Similarly, early data on Sotrovimab (GlaxoSmithKline and Vir Biotechnology, Inc., Brentford, UK), one of the monoclonal antibody therapies that remains effective against the Omicron variants (BA.1. and BA1.1.), indicates that it may have reduced effectiveness against BA.224. Recent approval of bebtelovimab by the US FDA has provided additional monoclonal antibody treatment with data showing activity against both BA.1. and BA.2. As the prevalence of BA.2 increased, results of the current study showed that the SGTF signature, which is negative for BA.2, would have been valuable in distinguishing between these two Omicron subvariants. The current Omicron wave is driven by the BA.4 and BA.5 subvariants, both of which are positive for the SGTF signature, a characteristic that was useful to monitor, almost in real-time, the change in circulating variants as BA.2 was being replaced in early June 2022 in New York. Thus, simple identification of this genomic signature that provide rapid knowledge of probable circulating variants, has an important practical impact on patient care and contact investigations.

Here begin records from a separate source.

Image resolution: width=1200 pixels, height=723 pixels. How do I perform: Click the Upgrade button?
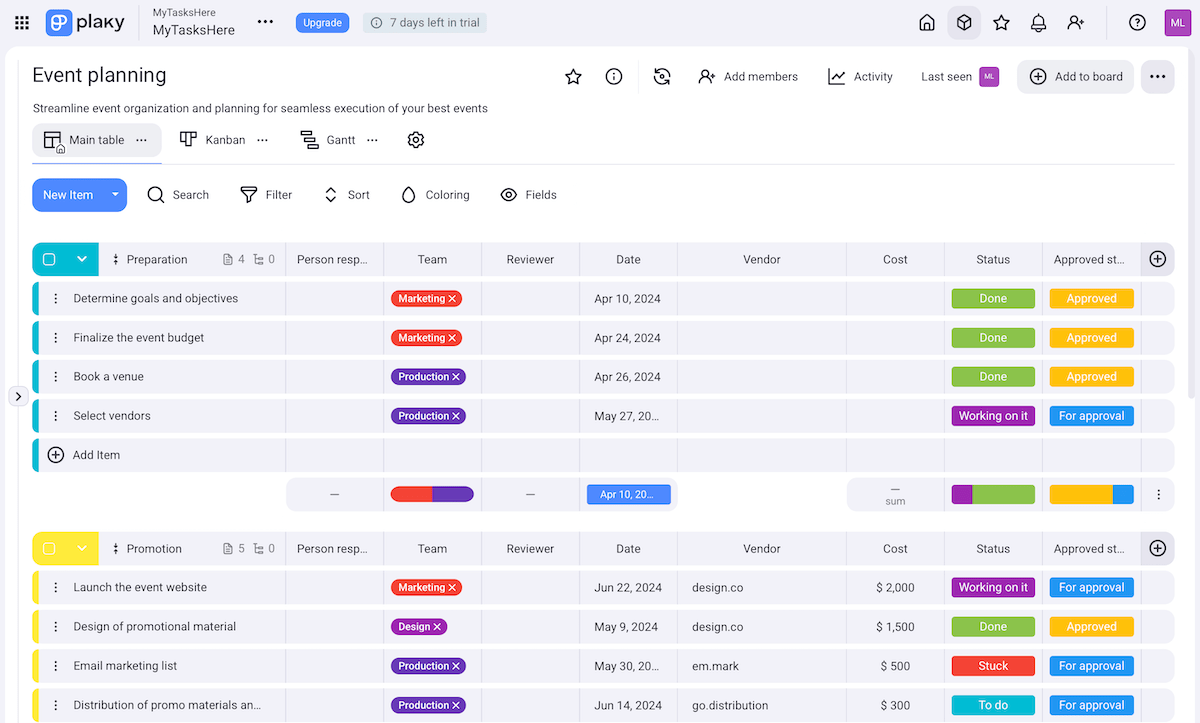pyautogui.click(x=322, y=22)
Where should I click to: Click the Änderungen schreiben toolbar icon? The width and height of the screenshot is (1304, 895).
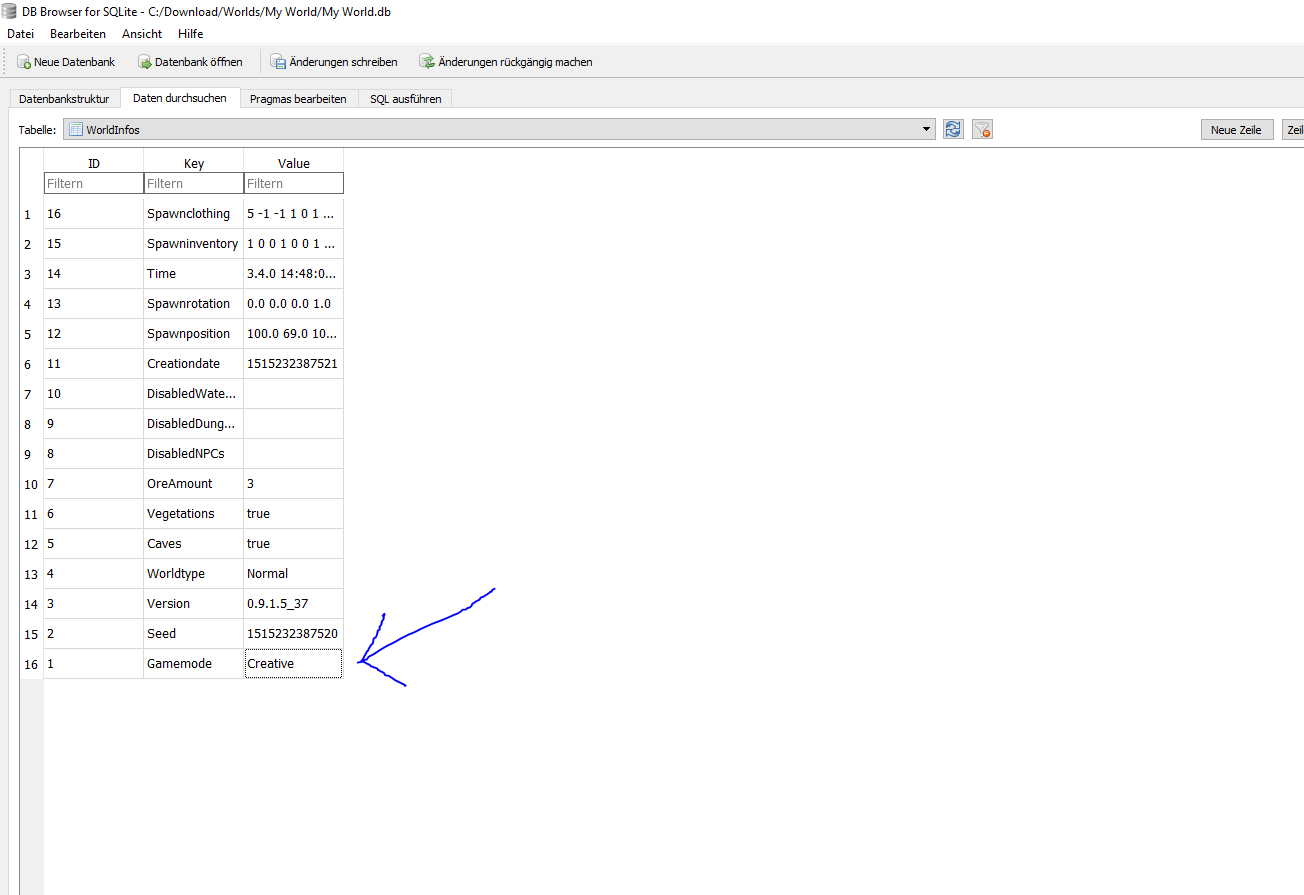(279, 62)
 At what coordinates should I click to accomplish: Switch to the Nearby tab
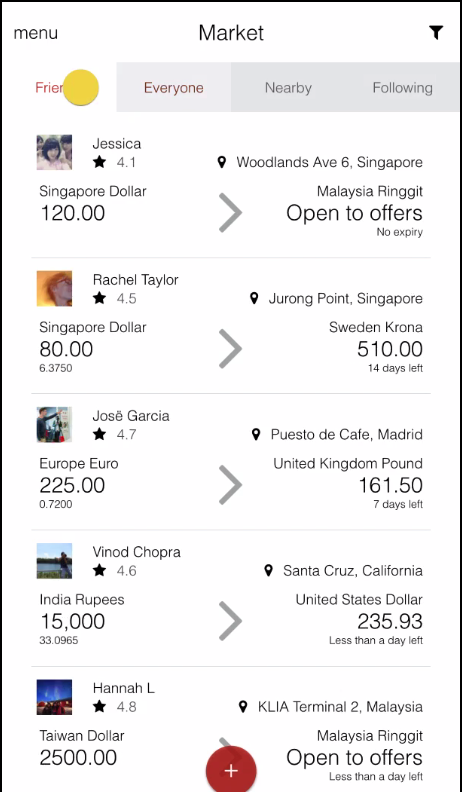[288, 87]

Our study has some limitations. First, it is a single-center study, performed at a tertiary cancer care center and thus our findings may not apply widely to other healthcare centers. However, in addition to our cancer patient population, a significant number of our healthcare workers are tested at our institution and represent a more accurate reflection of SARS-CoV-2 variants circulating in the general population. Second, not every sample was tested using the TaqPath COVID-19 test as the laboratory performed testing using multiple platforms9,10,11; therefore, not all potential SGTF samples were included. Third, most samples sequenced had relatively high viral loads (Ct < 30) and thus data could be biased towards these type of samples.

Despite these limitations, our study reflects one of the largest dataset evaluating the analytical performance of the SGTF signature across two VOCs. Of note, the TaqPath COVID-19 test does not have FDA EUA approval specifically for identification of SARS-CoV-2 VOC to make clinical decision. However, the data presented in this study might be useful to laboratorians, clinicians, and epidemiologists to provide quick, preliminary data on circulating VOC at a local level and thus inform direct patient care.